Many & Beautiful Things features artists Naomi Frears, Binelde Hyrcan, Melanie Manchot, Santiago Mostyn, Beth Emily Richards and Antler Press in collaboration with students from Plymouth College of Art. A version of this exhibition was first presented at Newlyn Art Gallery & The Exchange, autumn 2018, curated by Blair Todd.
For Many and Beautiful Things, Plymouth based artist Beth Emily Richards returns her attention to an icon of hyper-masculinity, Arnold Schwarzenegger. Arnie has spawned thousands of fan art images and fanfic stories, and demonstrates the meme mutations of celebrity icons. Arnie has embodied many disparate ideologies; as body-builder, Hollywood star, signifier of the American dream, a figurehead of the political right and as an environmentalist. Richards’ installation plays with replicating pop culture icons in a repeating wallpaper pattern, featuring appropriated fan art of Arnie, printed using bodybuilders’ tanning oil as pigment. The work explores fannish desire - including reinscribing the myth of the fan-subject through fan art and fanfic practices; pre-teen bedrooms as celebrity-shrine - deifying the fan-subject via posters, stickers, and wallpaper; and 90s nostalgia - a yearning for the familiar during strange contemporary times.
In response to the exhibition Many & Beautiful Things, students from Plymouth College of Art have worked with Antler Press to produce work that offers an insight into youth. Fragments of Youth considers the photographers’ own lives, and those of their peers as the subject matter, communicating the feeling of coming of age in Plymouth & The South West. What is universal, and what is specific? How do their lives relate to those of previous generations? What is it like to be young?
Fragments of Youth presents work by a collective of artists from the student body of Plymouth College of Art. The large scale print has been curated by Oliver Udy of Antler Press, a small independent publisher that makes and sells photographic books, zines and other editions.

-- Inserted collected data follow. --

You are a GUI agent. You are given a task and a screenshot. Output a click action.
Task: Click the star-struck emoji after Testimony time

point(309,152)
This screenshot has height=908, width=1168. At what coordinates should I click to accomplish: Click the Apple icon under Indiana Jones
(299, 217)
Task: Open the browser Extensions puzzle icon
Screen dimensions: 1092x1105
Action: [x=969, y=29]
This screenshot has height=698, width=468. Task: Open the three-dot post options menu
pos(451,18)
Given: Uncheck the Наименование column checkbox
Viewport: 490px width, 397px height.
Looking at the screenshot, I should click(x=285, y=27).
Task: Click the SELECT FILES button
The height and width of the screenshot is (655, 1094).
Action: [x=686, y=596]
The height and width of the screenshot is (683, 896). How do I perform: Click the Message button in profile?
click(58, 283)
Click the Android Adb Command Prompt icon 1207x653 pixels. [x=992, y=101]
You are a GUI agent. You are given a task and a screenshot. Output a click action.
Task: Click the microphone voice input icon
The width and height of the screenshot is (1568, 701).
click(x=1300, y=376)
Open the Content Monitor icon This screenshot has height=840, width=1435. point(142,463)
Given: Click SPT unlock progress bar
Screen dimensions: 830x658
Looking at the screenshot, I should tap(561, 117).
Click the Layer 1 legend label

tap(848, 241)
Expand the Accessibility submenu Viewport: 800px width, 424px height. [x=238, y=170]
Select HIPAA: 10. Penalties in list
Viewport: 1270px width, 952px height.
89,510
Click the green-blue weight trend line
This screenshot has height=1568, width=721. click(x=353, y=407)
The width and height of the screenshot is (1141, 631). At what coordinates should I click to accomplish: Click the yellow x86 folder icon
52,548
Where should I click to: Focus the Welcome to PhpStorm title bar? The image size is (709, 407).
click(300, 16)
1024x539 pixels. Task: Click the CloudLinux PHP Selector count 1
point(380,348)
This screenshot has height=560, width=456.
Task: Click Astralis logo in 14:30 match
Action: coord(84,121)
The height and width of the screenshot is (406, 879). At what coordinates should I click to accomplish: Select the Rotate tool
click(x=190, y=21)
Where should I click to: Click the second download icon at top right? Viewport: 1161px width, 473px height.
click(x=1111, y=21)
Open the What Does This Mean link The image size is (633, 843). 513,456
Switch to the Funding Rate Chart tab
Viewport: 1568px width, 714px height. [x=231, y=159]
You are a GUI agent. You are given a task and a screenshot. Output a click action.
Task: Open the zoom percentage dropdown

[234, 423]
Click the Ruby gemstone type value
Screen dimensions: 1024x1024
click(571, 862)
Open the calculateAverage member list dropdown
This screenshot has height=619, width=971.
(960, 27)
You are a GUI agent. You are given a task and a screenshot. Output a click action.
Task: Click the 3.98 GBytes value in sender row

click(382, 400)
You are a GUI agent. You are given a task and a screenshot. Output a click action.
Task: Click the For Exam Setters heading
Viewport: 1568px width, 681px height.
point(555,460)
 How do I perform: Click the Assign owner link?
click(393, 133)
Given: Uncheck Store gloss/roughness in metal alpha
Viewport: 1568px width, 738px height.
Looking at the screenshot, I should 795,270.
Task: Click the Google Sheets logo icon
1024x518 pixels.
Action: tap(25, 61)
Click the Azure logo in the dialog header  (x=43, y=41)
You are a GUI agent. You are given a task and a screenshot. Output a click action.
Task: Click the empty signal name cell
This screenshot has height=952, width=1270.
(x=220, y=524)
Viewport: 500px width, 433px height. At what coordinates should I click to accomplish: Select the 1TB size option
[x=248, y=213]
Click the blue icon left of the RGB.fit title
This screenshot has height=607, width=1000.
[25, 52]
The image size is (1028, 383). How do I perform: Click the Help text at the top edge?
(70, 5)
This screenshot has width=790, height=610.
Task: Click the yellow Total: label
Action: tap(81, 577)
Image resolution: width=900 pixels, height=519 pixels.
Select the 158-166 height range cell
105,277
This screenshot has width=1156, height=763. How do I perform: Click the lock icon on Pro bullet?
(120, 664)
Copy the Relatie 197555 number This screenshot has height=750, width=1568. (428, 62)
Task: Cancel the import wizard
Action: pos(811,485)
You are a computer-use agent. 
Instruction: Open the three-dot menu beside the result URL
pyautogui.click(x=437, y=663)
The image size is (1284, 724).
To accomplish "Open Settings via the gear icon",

Paris-based Binelde Hyrcan’s video work Cambeck shows four young boys on an Angolan beach who strive for the ‘good life’, mimicking adult concepts of wealth and success.Through their naïve and ingenious game, driving in a limousine made of sand, we hear them voice their dreams and vision of the world, with a playful, swaggering confidence.
London-based Melanie Manchot’s series of short films is a study of a girl growing into a young woman. Manchot filmed her daughter with Super 8 for a minute each month from the age of 11 to 18 years. Presented on nine monitors, we see in 11/18 the silent and gradual change in her appearance, and her ways of relating to the camera, to her mother and to the world.
Santiago Mostyn’s All Most Heaven uses photography as a journal of when he fell in with a group in the New York underground scene out of discussions at their shared houses and dumpster dinners, they developed an idea to build rafts and navigate them down the Mississippi. The documentation of these trips is an intimate, intense celebration of those nomadic relationships.
Cornwall-based Naomi Frears has created a new work for Many Beautiful Things confessing the incidents and thoughts that mortified her with shame and embarrassment as a teenager, but as time passes, have faded to mild amusement.